• Written problem:
Update the records below by changing "Fill Color" to "Font Color" and leaving everything else unchanged.
>> Begin Records shown
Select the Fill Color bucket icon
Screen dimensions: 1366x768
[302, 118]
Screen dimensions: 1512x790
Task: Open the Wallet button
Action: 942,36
>> End Records shown
• Response for this exercise:
Select the Font Color bucket icon
Screen dimensions: 1366x768
[302, 118]
Screen dimensions: 1512x790
Task: Open the Wallet button
Action: 942,36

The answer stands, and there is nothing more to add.